PASSAPAROLA: TIMORE

Chi ha paura dell’uomo nero ?” era la frase che dava il via ad un gioco che, forse, alcuni ricordano. La frase gridata conteneva la parola “paura” e l’espressione ”l’uomo nero”, che oggi potrebbe essere equivocata, ma che allora non aveva nessun significato razziale, si limitava a concentrare tutti i terrori infantili per quello che non si conosce: dal lupo, all’orco, alla strega. Era un modo per prendersi gioco della paura. Pauratimore, due parole simili ma con un significato diverso.

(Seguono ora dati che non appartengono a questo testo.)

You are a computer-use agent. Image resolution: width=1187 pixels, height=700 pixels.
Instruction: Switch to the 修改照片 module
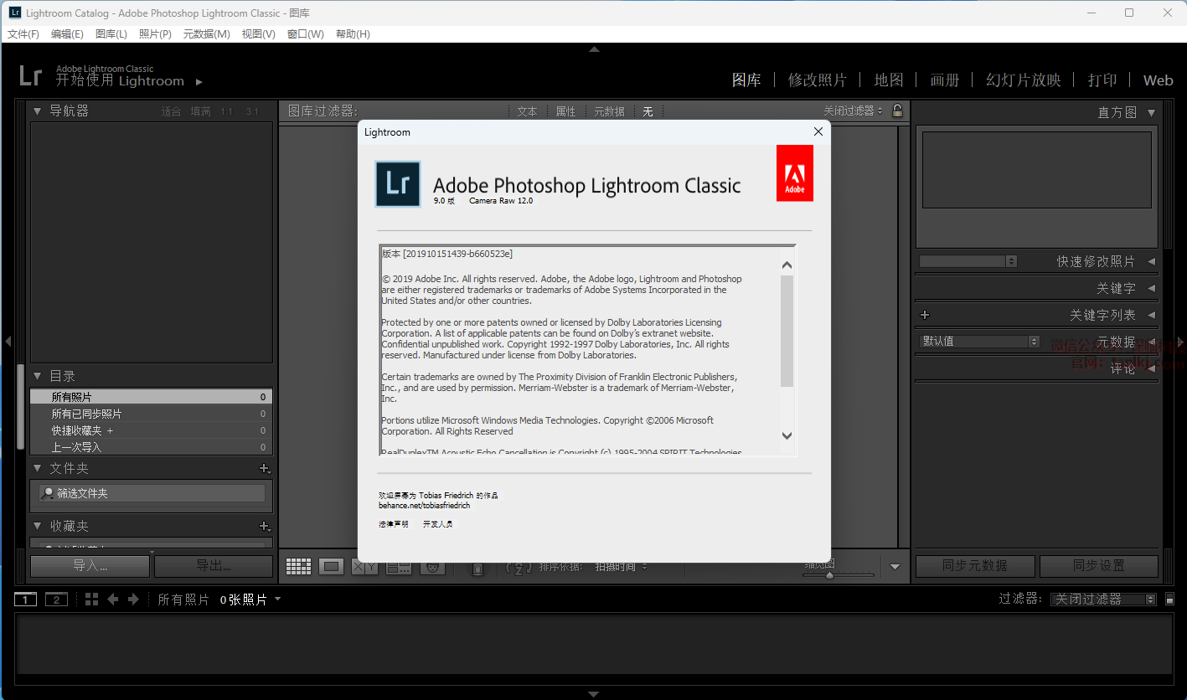tap(817, 80)
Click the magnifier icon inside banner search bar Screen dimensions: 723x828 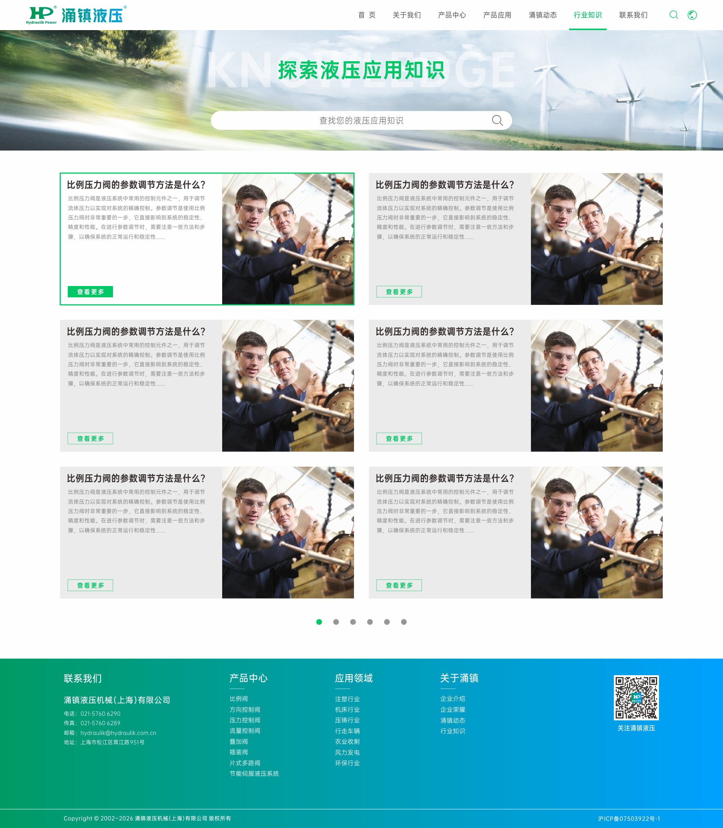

Spesso la paura è una reazione a una minaccia portata alla nostra vita, o la risposta a un pericolo vero o presunto: dal pericolo più grande di tutti, che è quello della morte, ai pericoli particolari che minacciano o la tranquillità, o l’incolumità fisica, o il nostro mondo affettivo; a volte è una manifestazione del nostro istinto di conservazione. Ognuno ha il proprio tallone d’Achille, la propria paura. La paura è un allarme che scatta di fronte a rischi dai quali fuggire o difendersi, oppure davanti a ciò che ci sembra a prima vista estraneo, sconosciuto. È questo il senso che la Scrittura attribuisce alla parola paura: è una situazione in cui per l’uomo “Dio è “estraneo”e la paura ha il sopravvento sulle varie situazioni che  ci troviamo a vivere.  Il “timore”, più in generale, esprime il senso della distanza o la necessità di mantenere una certa distanza tra me e un'altra persona a cui io riconosco una certa autorevolezza. Possiamo pensare alla relazione tra genitori e figli, tra insegnanti e allievi o alle relazioni che quotidianamente viviamo nei vari ambienti, incontrando persone diverse, che conosciamo in modo superficiale e alle quali dobbiamo rispetto. Per il credente il timore è il rispetto che l’uomo sente nei confronti di Dio. Timore non significa paura, la paura ha a che fare ad esempio con la punizione, il timore è un'altra cosa: esprime una relazione personale con Dio a cui si riconosce un’autorità e, nello stesso tempo, verso il quale si compie un atto di fede e di adorazione. Vivere il timore del Signore ci aiuta a comprendere e a pregare con le parole del salmista: “Se guardo il cielo, opera delle tue dita, la luna e le stelle che Tu hai fissate, che cosa è l’uomo perché te ne ricordi, il figlio dell’uomo perché te ne curi?”.